* Teks bacaan *

::::

Nasional

Guru Besar UIN Jakarta: Jadikan Moderasi Beragama sebagai Cara Pandang

Jumat, 8 November 2019 | 10:15 WIB

Guru Besar UIN Jakarta: Jadikan Moderasi Beragama sebagai Cara Pandang

Prof Oman Fathurahman (kedua dari kiri) berbicara dalam seminar hasil penelitian. (Foto: NU Online/Penda, Fuad)

Bogor, NU Online
Dalam penelitian, Moderasi Beragama idealnya dijadikan dan dipahami sebagai cara pandang. Jika moderasi beragama diposisikan sebagai kata benda, bukan kata sifat, maka hasil penelitian itu tidak akan menemukan sesuatu yang dicari oleh peneliti itu sendiri. 
 
"Kesannya seolah terjadi pemaksaan ada atau tidaknya moderasi beragama pada objek yang diteliti," ujar Guru Besar Filologi UIN Syarif Hidayatullah Jakarta Prof Oman Fathurrahman saat didaulat berbicara dalam diskusi hasil penelitian Moderasi Beragama di Lembaga Pendidikan Keagamaan yang dihelat di Hotel Salak Padjadjaran Bogor, Jawa Barat, Kamis (7/11).
 
Dirinya berharap moderasi beragama dalam penelitian ini dijadikan sebagai cara pandang. Dijadikan sebagai kata sifat, bukan kata benda.
 
"Padahal, perilaku dan ajaran yang tanpa menyebut tentang itu mengajarkan secara substansi moderasi beragama justru di situ ada. Jadi, harus memahami indikatornya apa. Kemudian karakteristiknya apa. Kapan sih seseorang itu bisa dianggap moderat dan tidak moderat,” tegasnya.
 
Menurut Prof Oman, para peneliti seolah memaksakan harus ada moderasi beragama. “Kesimpulannya, di sini ada moderasi beragama. Sebaliknya, yang di sini tidak ada. Ini terjadi karena moderasi beragama dipahami sebagai kata benda,” jelasnya.
 
Dalam penelitian, kata dia, biasanya ada tiga komponen yang harus dimiliki. Pertama, korpus penelitian. Korpus-nya apa, objeknya apa, studi kasusnya apa. Setelah laporan penelitian tersebut dibaca, dinilainya sudah memenuhi standar, misalnya, kasus seminari di NTT. Kemudian, ada lagi fokus seminari di Malang.
 
“Kedua, perspektif. Semua penelitian ini saya pahami mengggunakan perspektif moderasi beragama. Bukan metodenya. Tapi cara pandangnya. Jadi, perspektif ketika meneliti pesantren, misalnya, yang kita gunakan adalah moderasi beragama. Nah, perspektif ini akan menggiring para peneliti untuk fokus pada cara pandang moderasi beragama,” terangnya.

::::

* Data yang ditampilkan *
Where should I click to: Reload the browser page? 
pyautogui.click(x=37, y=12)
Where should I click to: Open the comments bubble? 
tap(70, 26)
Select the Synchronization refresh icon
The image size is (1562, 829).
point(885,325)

::::

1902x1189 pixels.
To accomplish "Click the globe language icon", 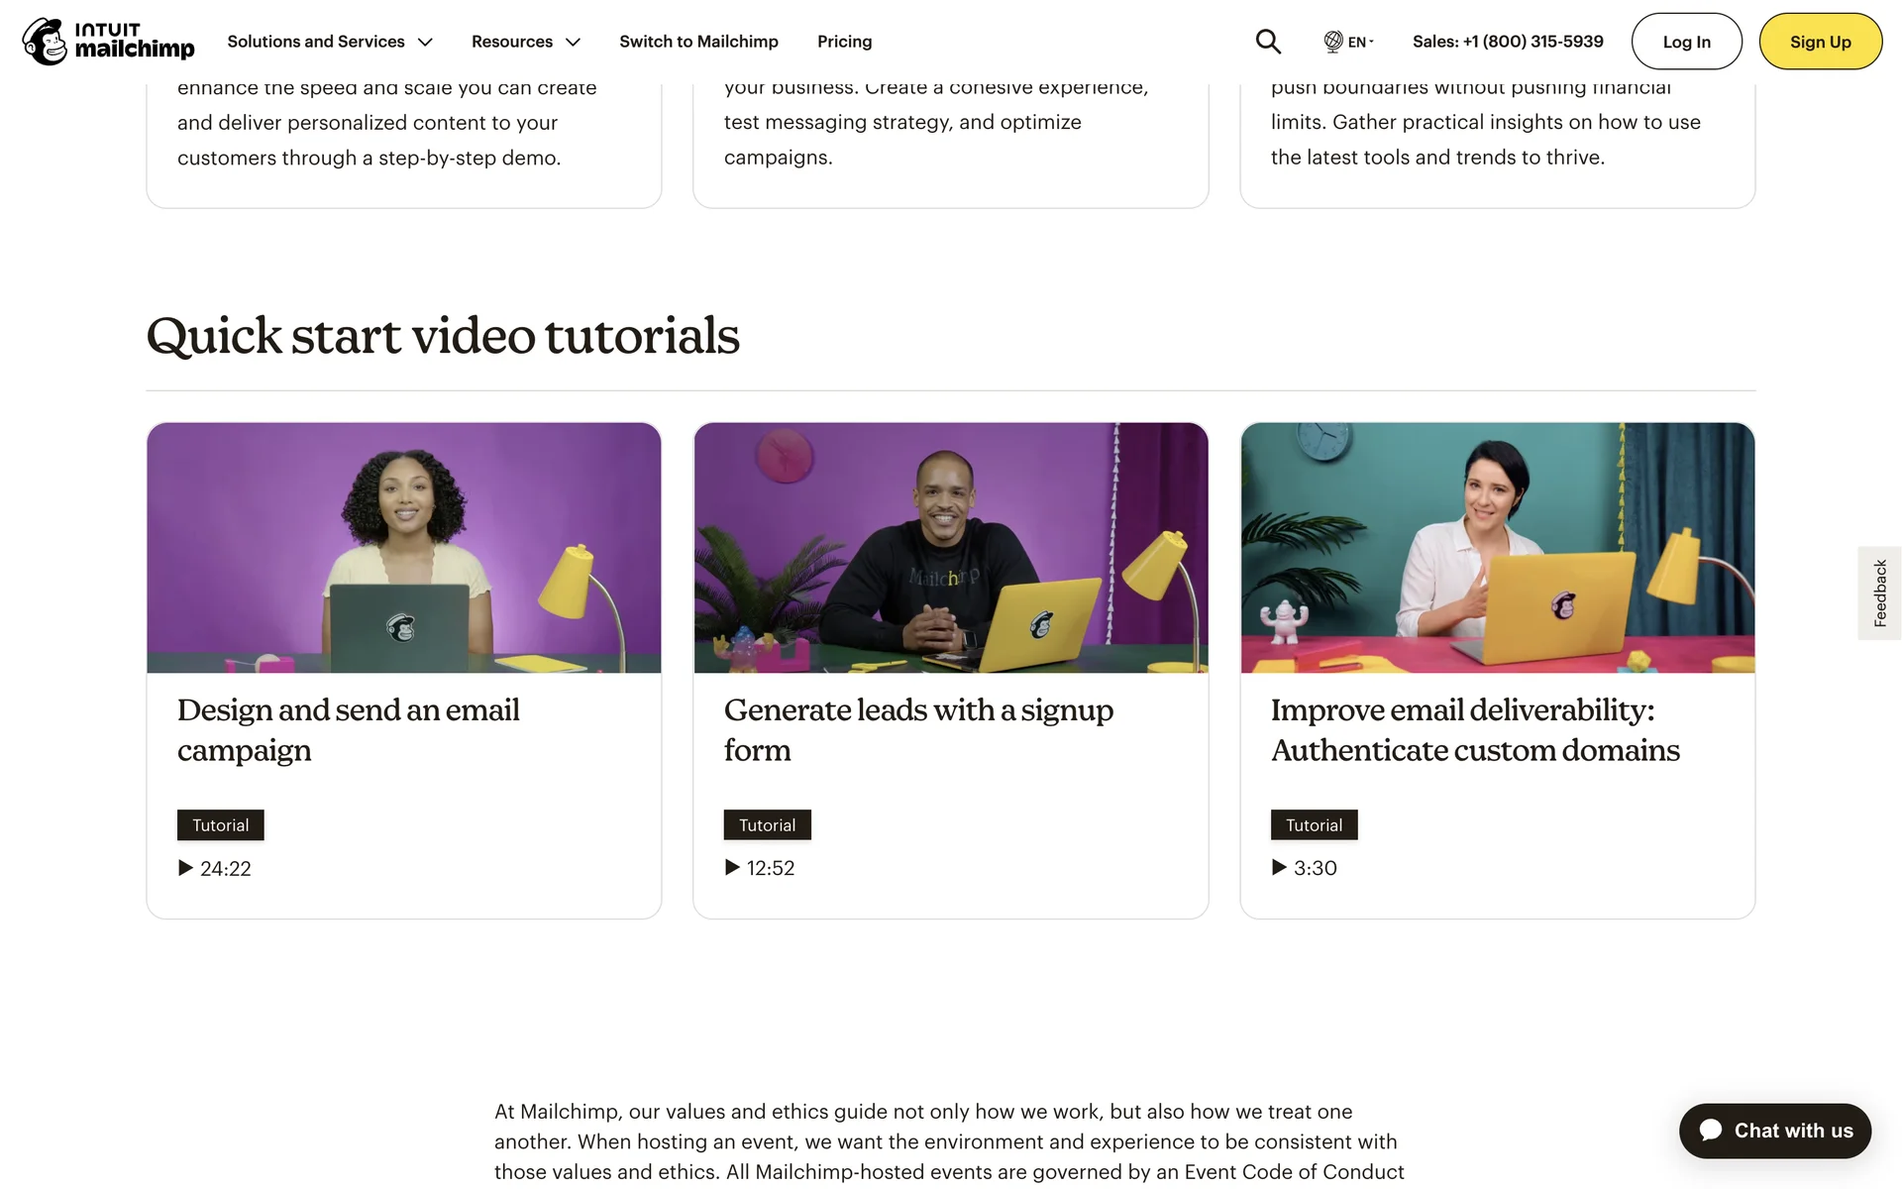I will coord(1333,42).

::::

* Tujuan 1 *
Jawablah berdasarkan berita tentang moderasi beragama:
(a) Di hotel mana diskusi hasil penelitian itu diadakan?
(b) Menurut Prof Oman, moderasi beragama dalam penelitian sebaiknya dijadikan kata sifat atau kata benda?
(c) Apa komponen pertama yang harus dimiliki dalam penelitian?
* Tujuan 2 *
Tukar "comments bubble" dengan "message bubble" pada catatan, mulai dari baris yang memuat "Where should I click to: Open" sampai baris yang memuat "point(885,325)", termasuk kedua baris itu. Tuliskan hanya baris-baris tersebut tanpa perubahan lain.

* Jawaban tertulis 1 *
(a) Hotel Salak Padjadjaran Bogor, Jawa Barat.
(b) Kata sifat.
(c) Korpus penelitian.

* Jawaban tertulis 2 *
Where should I click to: Open the message bubble? 
tap(70, 26)
Select the Synchronization refresh icon
The image size is (1562, 829).
point(885,325)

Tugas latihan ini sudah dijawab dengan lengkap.